About this speech

  • Title: Making the case for universities: how do we best tell our story?
  • Speaker: Professor Stephen Toope, Vice-Chancellor
  • Date: Thursday 31 January 2019
  • Delivered at Council for the Defence of British Universities Annual lecture, London

Making the case for universities: how do we best tell our story?

Introduction

Colleagues, friends, ladies and gentlemen –

It is an honour to join you today.

I’m very grateful to the Council’s executive committee, and to its board of trustees – in particular to Sir Keith Thomas – for the invitation to speak today.

I admit to being a little awe-struck. Sir Keith’s wonderful book, Religion and the Decline of Magic, influenced me greatly when I was an undergraduate studying English history and literature.

Many thanks also to Professor David Midgeley who, at our first meeting in Cambridge, introduced me to the work and the aspirations of the Council.

I was impressed by the list of founding members and, as you’d expect, was gratified to see so many names with such close connections to Cambridge.

People like Sir David Attenborough , or Lord Rees, or Professor Quentin Skinner, or Professor Stefan Collini – to name only a few.

It is wonderful to see some of you here today.

Despite this being an organisation among whose members I feel so welcome, and whose aims I share, I must confess to a sense of trepidation in speaking to you:

First, because I am a relative newcomer to the clashes and quarrels of the UK’s higher education system.

Whereas most of you will have spent many years pondering changes in the British university landscape, I have been Vice-Chancellor at Cambridge for only fourteen months.

I have had to learn a lot, very quickly – and often the hard way.

DATA SHOWN:

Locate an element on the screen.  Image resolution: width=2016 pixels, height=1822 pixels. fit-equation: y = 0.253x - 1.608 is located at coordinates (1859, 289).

EXERCISE DESCRIPTION: In the speech on making the case for universities, how long had the speaker been Vice-Chancellor at Cambridge?

WRITTEN RESPONSE: Fourteen months.